Eldridge’s Axiom— “faster, better, cheaper” — informed Sprague’s whole presentation, and without any thought whatsoever to the impact of all this on our learning and teaching environments, let alone what gets taught and learned. Without reference to the shifting ground, or to the work of Jacques Ellul or Neil Postman or Ursula Franklin or countless others whom we in the liberal arts know a little about, the clear messages in Sprague’s overdetermined hyperbole were these: that there can be no debating the importance, indeed the necessity, of technology in the classroom, and that to believe otherwise renders one roadkill on the information superhighway. Imagine being told that by UNB’s Director of Computing Services, and that since “business is driving the revolution,” we must therefore fall in line.

To make any sense of the foundational logic in all of this, one had to be at the next “learning technologies” presentation by Dr. David Brown, in which a regional IBM executive sat next to the previous Director of UNB Computing Service, David MacNeil. Coincidence or instructive recurrence? (Probably the latter, since Dr. Brown was quite open in his admission that IBM was underwriting some of the cost of the two-year laptop replacement policy at his university.)

Dr. Brown opened his presentation with the comment, “computers save student lives,” and proceeded from there to espouse with merriment — equal to Sprague’s own — the supposedly research-corroborated benefits of delivering instruction via technology. I say “supposedly” because while he claimed that research existed to prove that laptop technology did enhance learning, he also said that he could produce no paired or matching-set studies that made the case — a curious instance of his text embarrassing its own ruling logic. In that absence, all he could do was assure us that it was so, that technology was the answer. Foremost among the benefits he identified was the idea that “with [technology-induced] ubiquity, the culture changes.” And with that comment and matching PowerPoint slide, Adorno rolled over in his grave.

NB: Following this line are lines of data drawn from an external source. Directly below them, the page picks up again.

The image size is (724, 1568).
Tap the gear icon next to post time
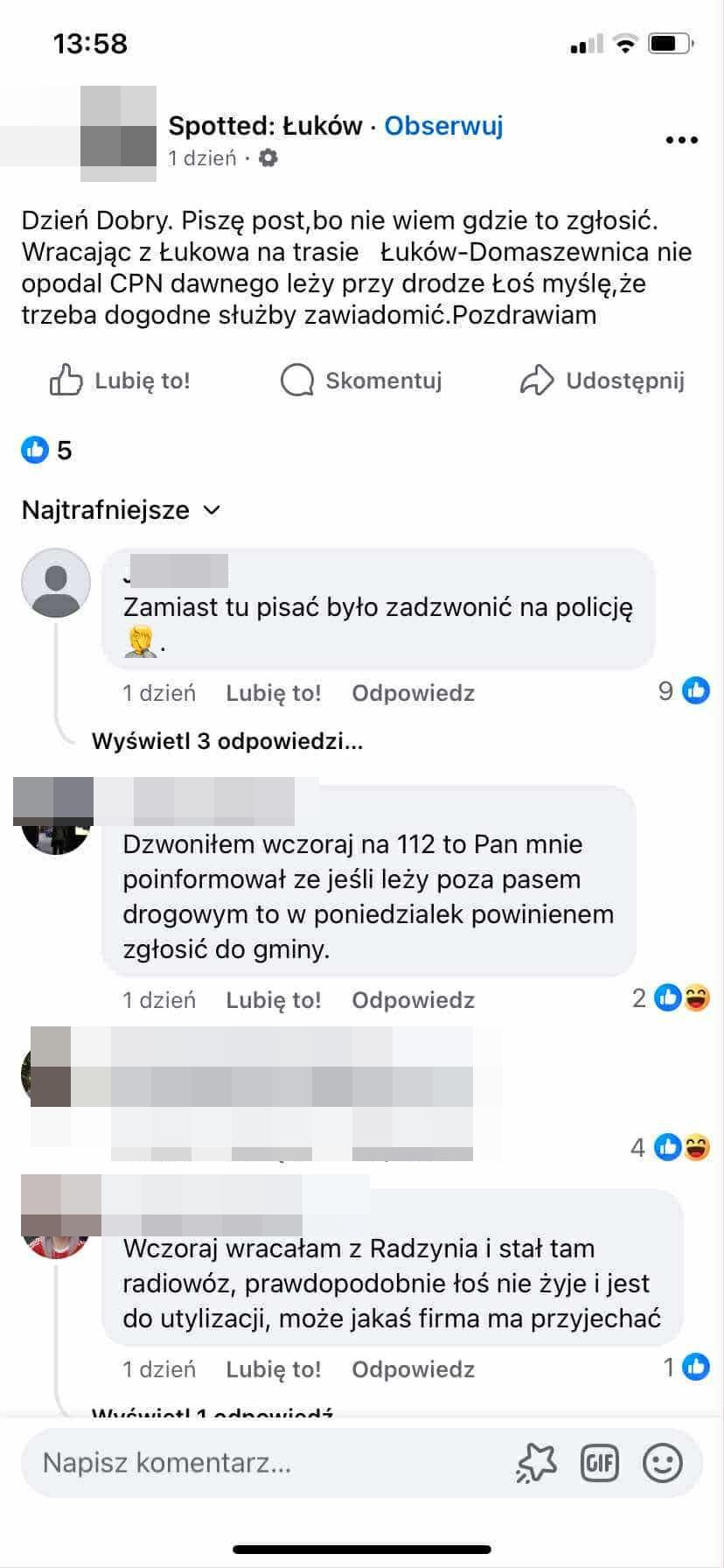click(268, 158)
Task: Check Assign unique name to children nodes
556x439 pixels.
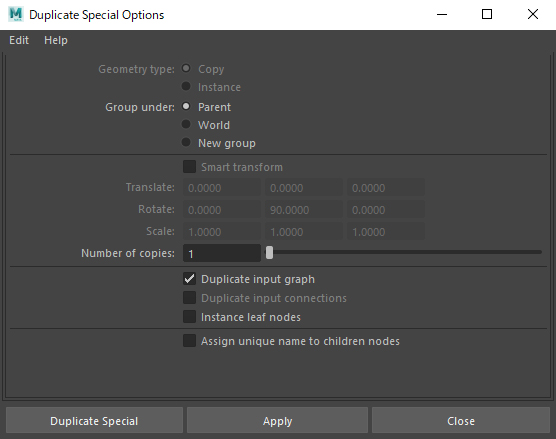Action: click(189, 341)
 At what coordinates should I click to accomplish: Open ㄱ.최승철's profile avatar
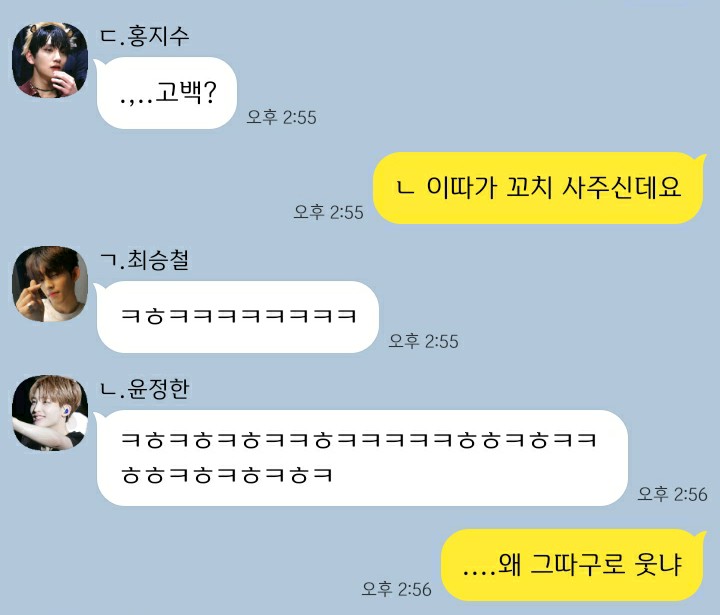click(50, 283)
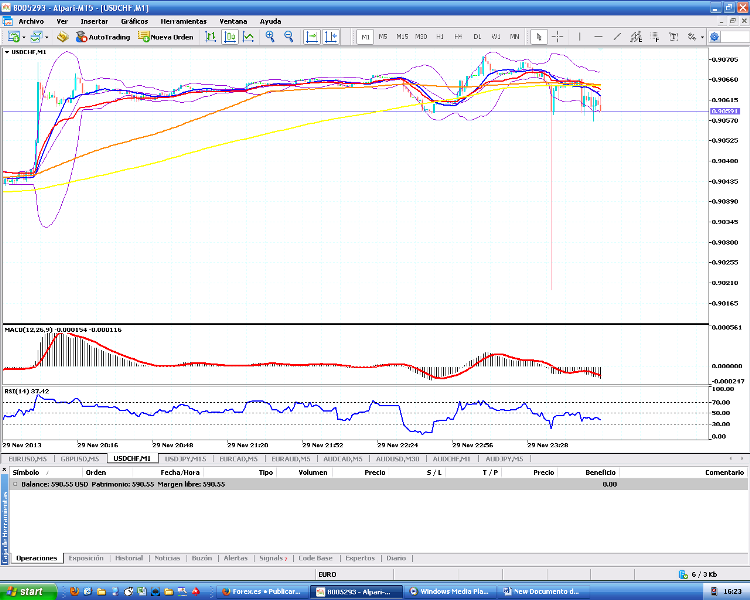The width and height of the screenshot is (750, 600).
Task: Click the Beneficio column header
Action: (601, 471)
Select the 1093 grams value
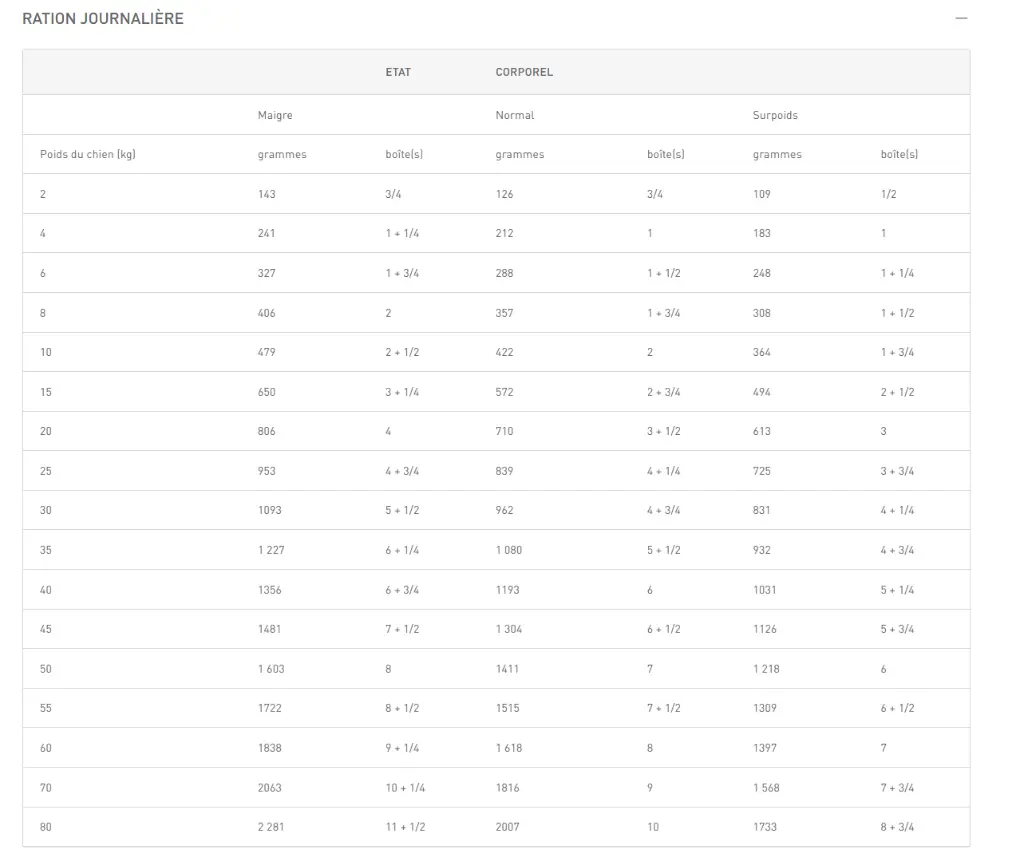Screen dimensions: 1024x857 pyautogui.click(x=269, y=510)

Moving in that narrow range from surety to declaration — believing, in other words, that technology is a panacea for education and then saying so — what these speakers didn’t seem to understand is that technology itself changes both the learning environment and the content of what is learned, and that as reflective educators we tend to care deeply about those changes. Which doesn’t mean that we necessarily fear them (a position their oppositional logic forces us into), but that we want to attend to them, discuss them, and feel our way slowly. Moreover, as scholars of argument and utterance, we tend not to be swayed by rhetorical tricks, meaning that most of us understand that if “e-solutions” are proposed, then non-“e”-problems can be found. If you don’t own a spaceship, then getting to Mars is a real problem, especially if Mars suddenly becomes the agreed-upon destination. In such an environment, the complicity of those who make spaceships is rather obvious, especially if they too are the cartographers. Such is the coercion behind the overdetermined hyperbole of the two speakers I heard: our lack becomes a determination of what they have in plenitude, an old salesman’s trick.

For my part, I am curious about the pedagogic potentials of technology and am making attempts to incorporate technology in my teaching and research.

I become wary, however, as I think others do, of the tyranny of non-academics and corporations in dictating the terms of education, for that which intervenes or enables (such as technology) also changes. I ask nothing less than to be a partner in this change, and I look forward to the reasoned discussion and “slow-zoned” implementation training that must now temper the hyperbole of the IBM/UNB salesforce.